French troops last week killed a top al Qaeda leader in northern Mali, the Pentagon confirmed on Monday.
French officials announced on Friday that two days earlier forces killed Abdelmalek Droukdal, the head of the extremist group’s affiliates in North Africa and the Sahel.
Droukdal was involved in all aspects of al Qaeda in the region, including financing, planning and carrying out terrorist attacks, according to a U.S. Africa Command statement.
“Droukdal was the engineer behind expanding [the group’s] ideology throughout the Sahel and Maghreb, and more recently into western Africa, where al-Qa’ida aligned elements have conducted attacks and kidnappings from Nigeria to Cote d’Ivoire,” Rear Adm.
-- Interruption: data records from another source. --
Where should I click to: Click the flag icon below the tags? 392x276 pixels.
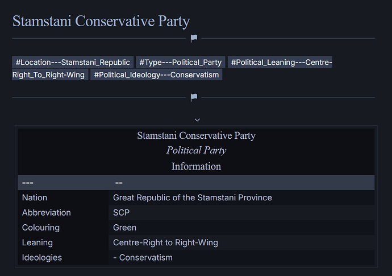click(x=194, y=97)
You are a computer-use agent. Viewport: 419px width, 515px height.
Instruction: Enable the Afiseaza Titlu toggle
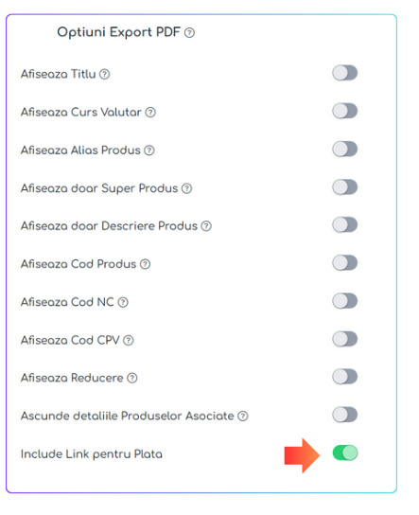[x=345, y=73]
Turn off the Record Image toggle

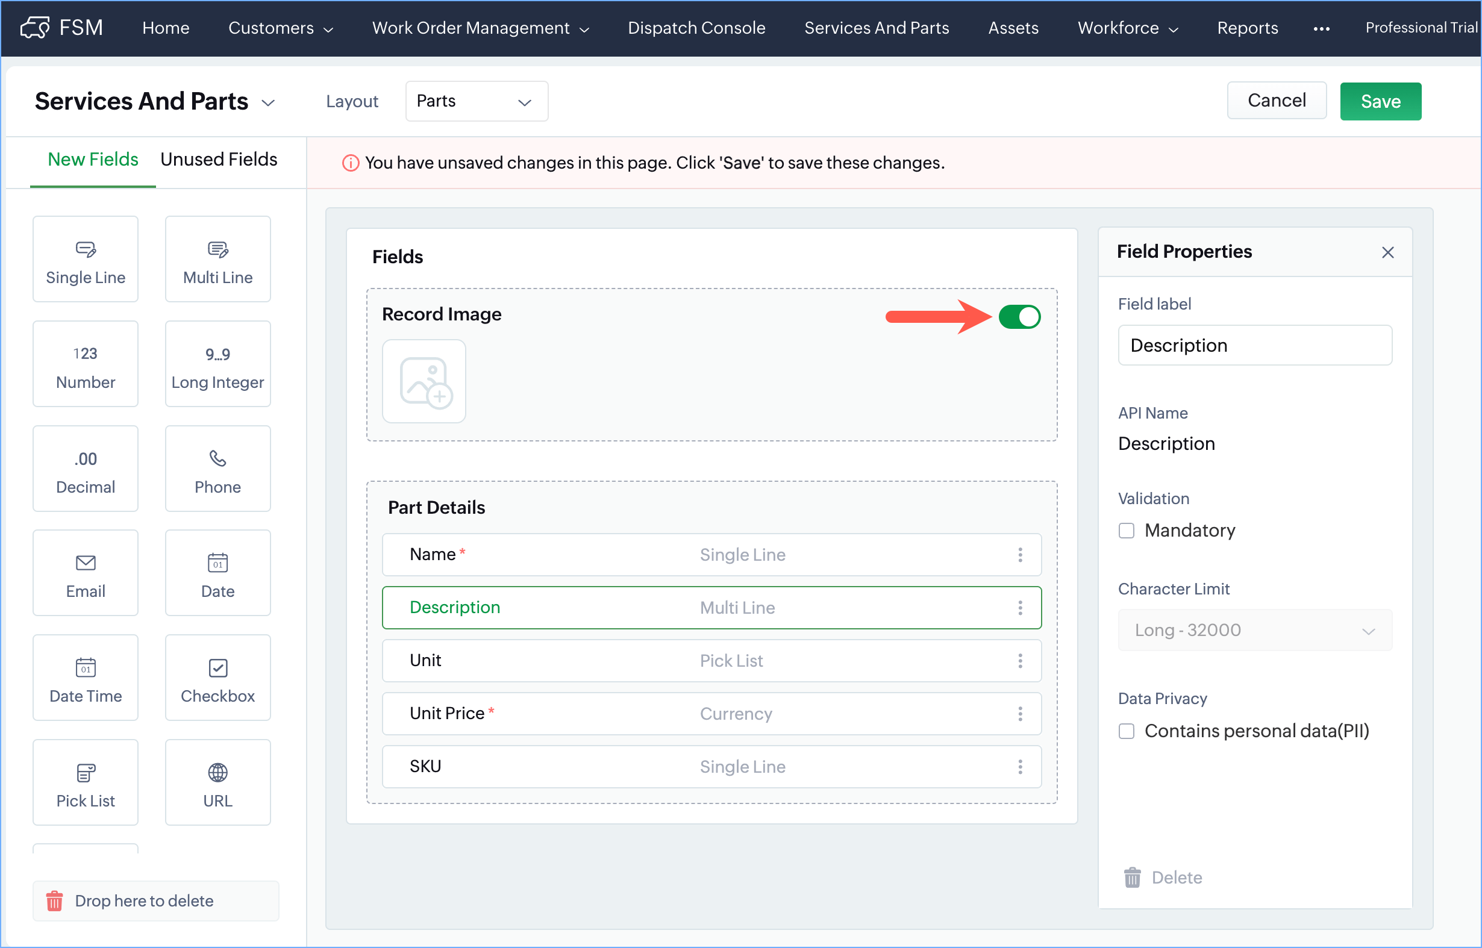1020,317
Heidi Berg, Africom’s director of intelligence, said in the statement.
“He was responsible for numerous attacks and the deaths of hundreds of innocent civilians.”
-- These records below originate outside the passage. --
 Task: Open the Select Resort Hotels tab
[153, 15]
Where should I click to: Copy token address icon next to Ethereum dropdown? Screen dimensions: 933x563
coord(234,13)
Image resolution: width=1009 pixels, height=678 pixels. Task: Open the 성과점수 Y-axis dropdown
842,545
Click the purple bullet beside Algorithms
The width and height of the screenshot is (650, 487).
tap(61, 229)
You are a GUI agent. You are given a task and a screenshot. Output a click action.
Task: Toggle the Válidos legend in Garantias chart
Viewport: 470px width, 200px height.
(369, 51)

French Armed Forces Minister Florence Parly wrote on Twitter Friday that Droukdal died with “several of his close collaborators.”
The U.S. military provided intelligence for the mission.
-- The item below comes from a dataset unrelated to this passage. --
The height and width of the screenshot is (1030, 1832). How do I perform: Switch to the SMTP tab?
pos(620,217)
“The cooperation that led to the elimination of this high-level al-Qa’ida leader shows the value of our partnerships and the return on investment these mutually beneficial relationships bring to U.S. and international security,” Maj. Gen. Dagvin Anderson, Special Operations Command Africa commander, said in the statement.
U.S. forces are in West Africa to train and assist security forces in an effort to quell extremist Islamic groups including Boko Haram and those that pledge loyalty to the Islamic State and al Qaeda.
Reports emerged late last year that Defense Secretary Mark Esper was mulling greatly reducing or completely withdrawing U.S. troops from West Africa — a plan that would focus on several hundred American troops deployed in Niger, Chad and Mali — though such a move has been met with pushback on Capitol Hill.